Exercise details :: Show, in full, each line of the data that contains "Sort".

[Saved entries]

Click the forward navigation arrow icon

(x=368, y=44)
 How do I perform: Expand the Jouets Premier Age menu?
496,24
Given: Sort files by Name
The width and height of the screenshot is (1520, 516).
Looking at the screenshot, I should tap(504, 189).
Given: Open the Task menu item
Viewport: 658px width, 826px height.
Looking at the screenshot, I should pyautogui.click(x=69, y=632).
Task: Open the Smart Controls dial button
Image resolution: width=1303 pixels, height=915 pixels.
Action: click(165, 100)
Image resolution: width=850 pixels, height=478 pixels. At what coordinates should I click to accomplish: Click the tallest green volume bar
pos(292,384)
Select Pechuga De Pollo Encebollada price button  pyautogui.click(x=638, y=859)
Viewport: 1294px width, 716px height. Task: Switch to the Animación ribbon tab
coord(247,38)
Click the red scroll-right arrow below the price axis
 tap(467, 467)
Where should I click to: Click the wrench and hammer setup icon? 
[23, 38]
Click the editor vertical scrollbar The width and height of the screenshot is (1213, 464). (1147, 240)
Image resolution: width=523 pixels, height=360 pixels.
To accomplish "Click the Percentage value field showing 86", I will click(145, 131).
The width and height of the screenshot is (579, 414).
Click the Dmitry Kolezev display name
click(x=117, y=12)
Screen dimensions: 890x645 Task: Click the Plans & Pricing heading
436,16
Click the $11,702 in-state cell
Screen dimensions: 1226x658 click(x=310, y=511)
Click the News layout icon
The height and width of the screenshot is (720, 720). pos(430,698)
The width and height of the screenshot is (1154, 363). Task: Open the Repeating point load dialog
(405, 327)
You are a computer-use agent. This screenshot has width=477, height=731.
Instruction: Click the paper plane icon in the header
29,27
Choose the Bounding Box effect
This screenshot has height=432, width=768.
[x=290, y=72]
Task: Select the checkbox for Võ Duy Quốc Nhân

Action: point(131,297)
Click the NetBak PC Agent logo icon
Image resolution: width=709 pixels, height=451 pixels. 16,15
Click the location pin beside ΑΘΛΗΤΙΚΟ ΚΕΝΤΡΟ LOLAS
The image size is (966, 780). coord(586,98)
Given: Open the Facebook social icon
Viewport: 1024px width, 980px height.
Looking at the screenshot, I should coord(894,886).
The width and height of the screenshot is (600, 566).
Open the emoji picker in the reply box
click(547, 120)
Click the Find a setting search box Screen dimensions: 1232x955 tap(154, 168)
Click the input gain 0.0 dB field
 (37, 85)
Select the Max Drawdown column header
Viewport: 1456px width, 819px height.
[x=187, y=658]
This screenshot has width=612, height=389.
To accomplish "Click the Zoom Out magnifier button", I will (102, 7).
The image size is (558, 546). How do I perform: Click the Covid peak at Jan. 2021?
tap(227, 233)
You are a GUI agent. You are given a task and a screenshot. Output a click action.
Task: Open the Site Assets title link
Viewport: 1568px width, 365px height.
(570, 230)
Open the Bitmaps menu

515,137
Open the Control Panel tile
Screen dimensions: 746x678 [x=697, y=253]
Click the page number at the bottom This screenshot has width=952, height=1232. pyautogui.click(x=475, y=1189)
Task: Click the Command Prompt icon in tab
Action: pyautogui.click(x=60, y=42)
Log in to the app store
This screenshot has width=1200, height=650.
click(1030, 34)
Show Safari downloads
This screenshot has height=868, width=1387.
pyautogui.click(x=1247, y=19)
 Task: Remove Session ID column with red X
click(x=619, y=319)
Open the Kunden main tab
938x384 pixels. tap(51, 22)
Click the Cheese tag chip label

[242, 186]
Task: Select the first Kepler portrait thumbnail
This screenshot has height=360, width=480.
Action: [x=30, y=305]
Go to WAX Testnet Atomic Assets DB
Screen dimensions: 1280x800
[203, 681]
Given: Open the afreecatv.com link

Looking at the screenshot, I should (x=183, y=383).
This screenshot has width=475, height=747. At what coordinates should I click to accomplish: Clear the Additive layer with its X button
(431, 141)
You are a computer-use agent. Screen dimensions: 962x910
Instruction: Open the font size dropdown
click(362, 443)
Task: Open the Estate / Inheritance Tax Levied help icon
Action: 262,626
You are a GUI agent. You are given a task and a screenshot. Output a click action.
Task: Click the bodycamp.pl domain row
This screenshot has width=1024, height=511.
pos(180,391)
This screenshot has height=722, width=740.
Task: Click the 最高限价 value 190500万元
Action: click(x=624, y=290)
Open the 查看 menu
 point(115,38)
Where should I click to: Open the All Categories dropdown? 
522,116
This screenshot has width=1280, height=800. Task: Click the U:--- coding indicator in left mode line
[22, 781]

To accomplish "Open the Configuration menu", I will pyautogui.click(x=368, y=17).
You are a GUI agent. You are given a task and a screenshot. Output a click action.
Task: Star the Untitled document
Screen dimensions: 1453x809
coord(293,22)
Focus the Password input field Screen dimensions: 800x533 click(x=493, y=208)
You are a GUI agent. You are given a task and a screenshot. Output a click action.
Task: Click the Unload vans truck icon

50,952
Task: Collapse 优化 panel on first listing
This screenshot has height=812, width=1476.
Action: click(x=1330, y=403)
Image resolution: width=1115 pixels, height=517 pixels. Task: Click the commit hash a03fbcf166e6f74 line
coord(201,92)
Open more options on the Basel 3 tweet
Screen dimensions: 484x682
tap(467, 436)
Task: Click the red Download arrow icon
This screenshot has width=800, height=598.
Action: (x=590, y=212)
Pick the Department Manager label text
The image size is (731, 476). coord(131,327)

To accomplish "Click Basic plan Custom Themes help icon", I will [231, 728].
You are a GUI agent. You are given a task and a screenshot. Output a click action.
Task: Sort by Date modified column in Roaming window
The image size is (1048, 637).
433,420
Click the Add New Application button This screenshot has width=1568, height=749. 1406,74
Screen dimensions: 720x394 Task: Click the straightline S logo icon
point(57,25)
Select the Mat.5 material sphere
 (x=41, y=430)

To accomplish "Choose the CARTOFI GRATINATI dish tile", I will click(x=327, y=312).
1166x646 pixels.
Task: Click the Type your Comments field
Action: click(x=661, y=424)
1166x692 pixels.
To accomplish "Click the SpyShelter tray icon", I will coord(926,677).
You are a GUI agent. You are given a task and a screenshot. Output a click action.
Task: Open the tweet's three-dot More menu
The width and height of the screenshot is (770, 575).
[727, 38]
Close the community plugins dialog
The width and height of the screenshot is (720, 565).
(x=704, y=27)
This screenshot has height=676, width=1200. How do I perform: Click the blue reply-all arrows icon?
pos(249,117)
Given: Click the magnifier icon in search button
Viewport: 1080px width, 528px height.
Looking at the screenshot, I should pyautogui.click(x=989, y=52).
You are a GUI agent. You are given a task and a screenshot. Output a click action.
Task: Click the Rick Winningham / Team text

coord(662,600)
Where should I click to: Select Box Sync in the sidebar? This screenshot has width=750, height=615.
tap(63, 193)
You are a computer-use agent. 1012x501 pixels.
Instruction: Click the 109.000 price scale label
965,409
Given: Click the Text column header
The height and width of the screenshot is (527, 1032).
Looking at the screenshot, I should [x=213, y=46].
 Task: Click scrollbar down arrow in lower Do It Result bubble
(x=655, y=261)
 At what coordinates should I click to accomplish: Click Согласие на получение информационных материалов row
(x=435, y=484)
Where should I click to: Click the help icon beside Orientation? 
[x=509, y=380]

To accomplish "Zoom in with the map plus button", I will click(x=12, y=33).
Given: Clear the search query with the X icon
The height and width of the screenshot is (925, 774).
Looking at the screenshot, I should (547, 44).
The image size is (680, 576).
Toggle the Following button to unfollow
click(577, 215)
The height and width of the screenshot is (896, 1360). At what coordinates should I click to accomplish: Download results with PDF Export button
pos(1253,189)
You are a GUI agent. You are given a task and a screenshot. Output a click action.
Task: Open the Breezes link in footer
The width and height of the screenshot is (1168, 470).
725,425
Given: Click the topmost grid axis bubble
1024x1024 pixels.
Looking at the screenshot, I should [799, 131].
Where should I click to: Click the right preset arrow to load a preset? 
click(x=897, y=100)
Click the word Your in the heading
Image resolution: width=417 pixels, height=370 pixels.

Answer area ::
Given: Sort files by Name
Task: Sort by Date modified column in Roaming window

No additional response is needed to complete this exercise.